The Lost Museum Archive

"Barnaby Diddleum" on Joice Heth, New York Atlas, 1841

In 1841, the New York Atlas newspaper published a series of articles titled “The Adventures of an Adventurer.” Authored by Barnum, who used the thinly veiled pseudonym “Barnaby Diddleum,” the “Adventures” describe the showman’s 1835 exhibition tour of Joice Heth, an elderly slave that he presented as the 160 year old former nursemaid of George Washington (she was neither). The “Adventures” are a complicated source of historical evidence—far more candid on the subject of Heth than Barnum’s later autobiographies, the articles contain invented episodes alongside other incidents that are verifiably true. Yet the overall narrative, and what scholar Benjamin Reiss describes as its “casual, sadistic machismo,” offers a convincing picture of a disturbing episode from Barnum’s earliest career as a showman. In this excerpt, “Barnaby Diddleum” gleefully describes how he used outright deception to sooth the moral qualms of abolitionist ministers in Providence.

I embarked on board of a steamboat, and in due time was in Providence. It is a great manufacturing place. Cotton factories are there in their glory, and a great number of pretty girls, God bless them, and all men love them, are to be found there. The girls in all manufacturing towns are fine creatures for exhibitions. Their sedentary lives, and their many privations, render anything in the shape of amusement a glory to them, and the satisfaction they receive upon all and every occasion, especially when they are escorted by their beaux, and what pretty girl is without them, renders their company as profitable to the exhibition, as it is pleasant to themselves.

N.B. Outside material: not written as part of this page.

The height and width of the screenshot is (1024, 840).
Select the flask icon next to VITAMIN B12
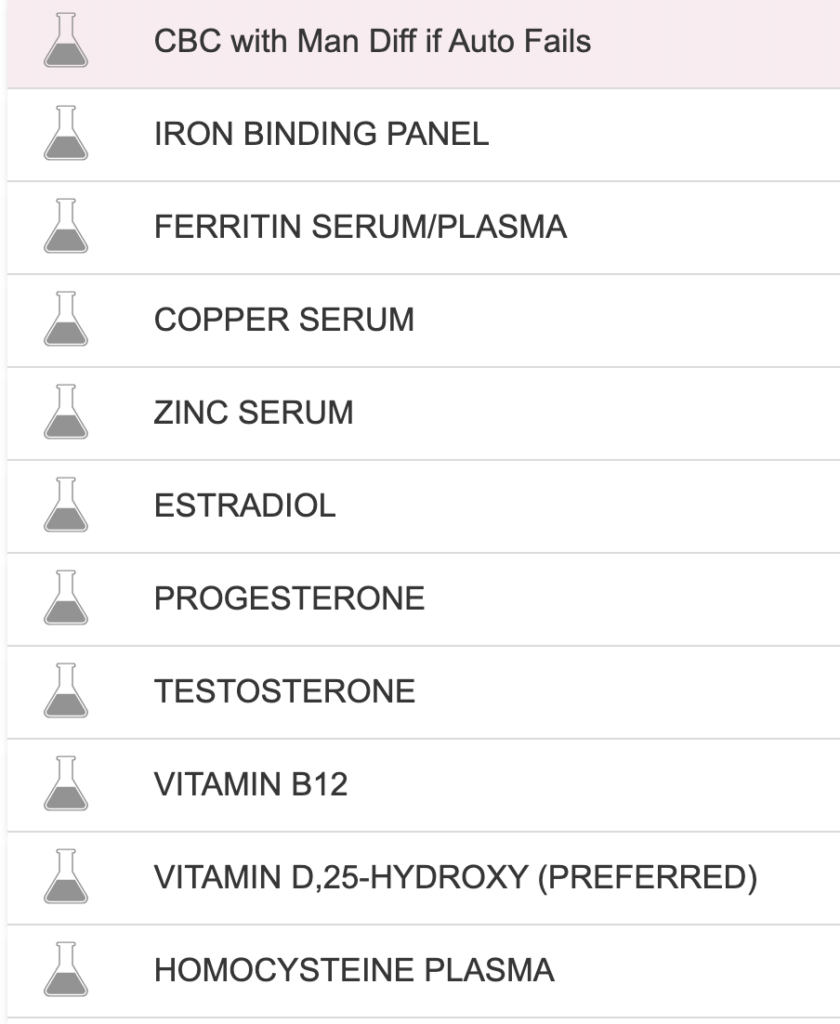pos(66,783)

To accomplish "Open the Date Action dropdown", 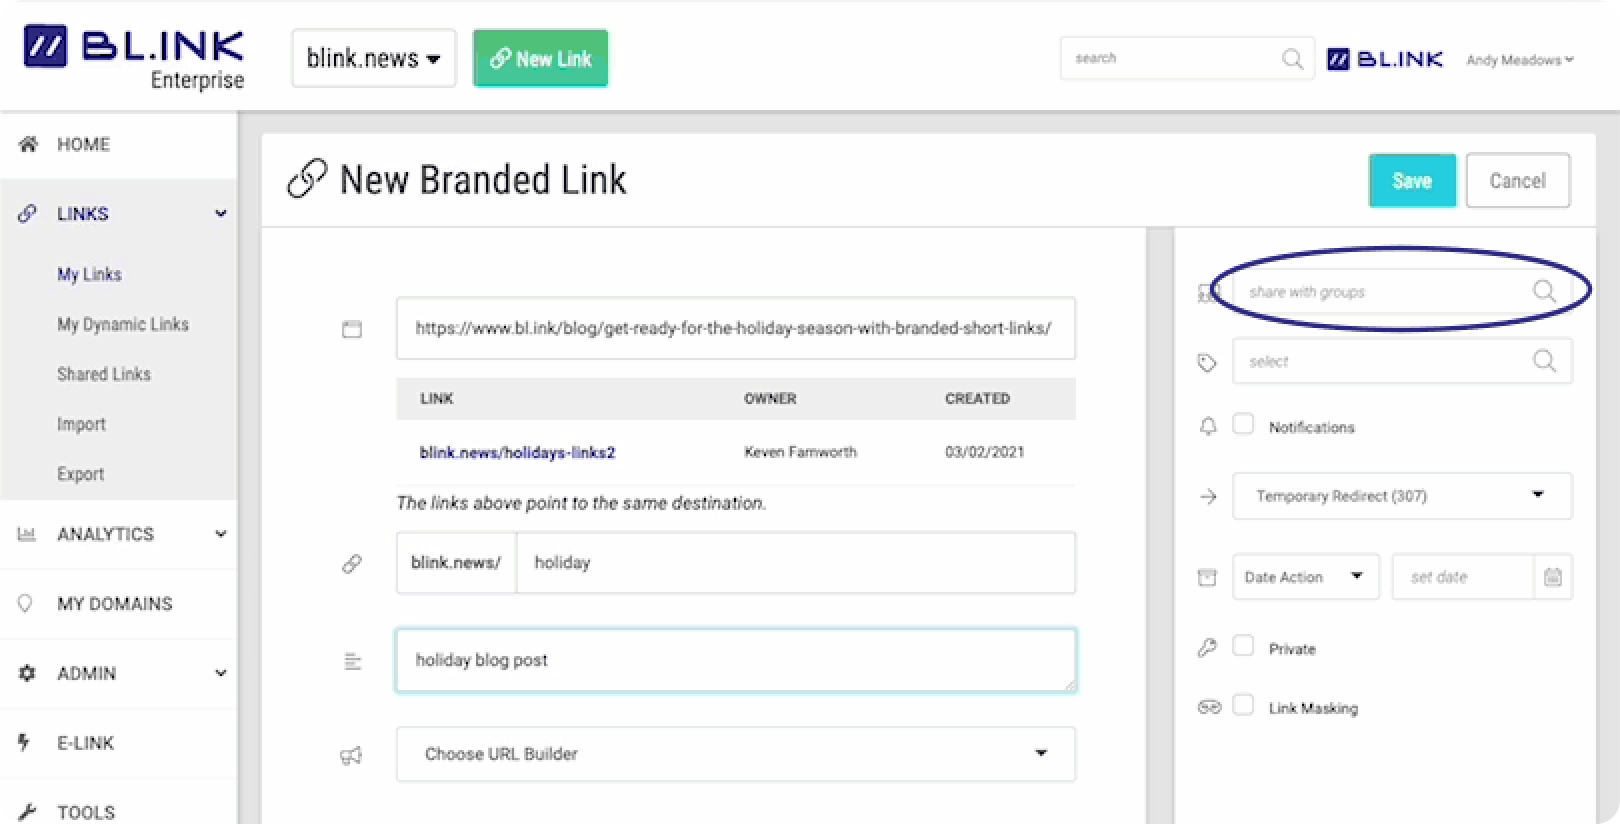I will 1305,577.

The papers came out in grand style on my behalf. There is no half way business in such places as there is in New York They go the whole figure, and d---n the odds. Take for example:--

"To say we were astonished would be but a feeble expression of our feelings. We look on this extraordinary specimen of humanity, with something bordering on awe and veneration, and when we heard her converse on subject or circumstance which must have occurred more than a century, since, and especially those connected with the birth -- the infancy, and childhood of the immortal Washington -- the mind was carried away by an intensity of interest, which no other object of curiosity has ever created in our breast. Before having seen this woman, a person may be inclined to be incredulous as to the story of her very great age. He may think of demanding documentary evidence in proof. But the first glance at the original before him will banish all scepticism on the subject, and on examination, he will find evidence estamped upon it by the hand of nature, too plain and forcible to require corroboration. -- Providence Herald

This was, as the old song says, "A sample of all the rest." I was doing a good business here when suddenly I found a difficulty which I had not forseen, and which threatened to turn all my milk sour. In my pamphlet of the life of the illustrious Joyce, I had never stated that she had been a slave, and that her family were slaves. This was a great point for the priests. They had not had an original subject for a long time. They preached most fervently against the abomination of citizens giving their money to a creature whose family were slaves. My attendance fell off. The priest-ridden people, under the anathemas of the clergy, came no more. Curiosity itself was damped. The pastors triumphed, but they little knew Barnaby Diddleum, the King of Humbugs. I smiled complacently as I said to myself, "Well, I know how fix 'em." I resolved to turn the tables upon them, and I did it. I told one and all, that though it was true the family of Joyce were in bondage -- yea, verily in slavish bondage such as the Israelites suffered under the slavery of the Egyptians -- yet the object of the exhibition was to enfranchise them -- that all the money collected by the exhibition of Joyce, went to this glorious purpose. A sudden revolution followed. The ministers repented then in sackcloth and ashes. More fervently than they had preached against the exhibition they now preached in favor of it. They exhorted their congregations to go -- to contribute their mites (?) in behalf of the glorious cause, and how many quarts of oil they promised them for the single drop, which they gave now, is more than I can say. Enough to say, a reaction took place. My exhibition room was crowded. Emancipation and blarney carried all before them, and I pocketed the rhino. "Vive la humbug!".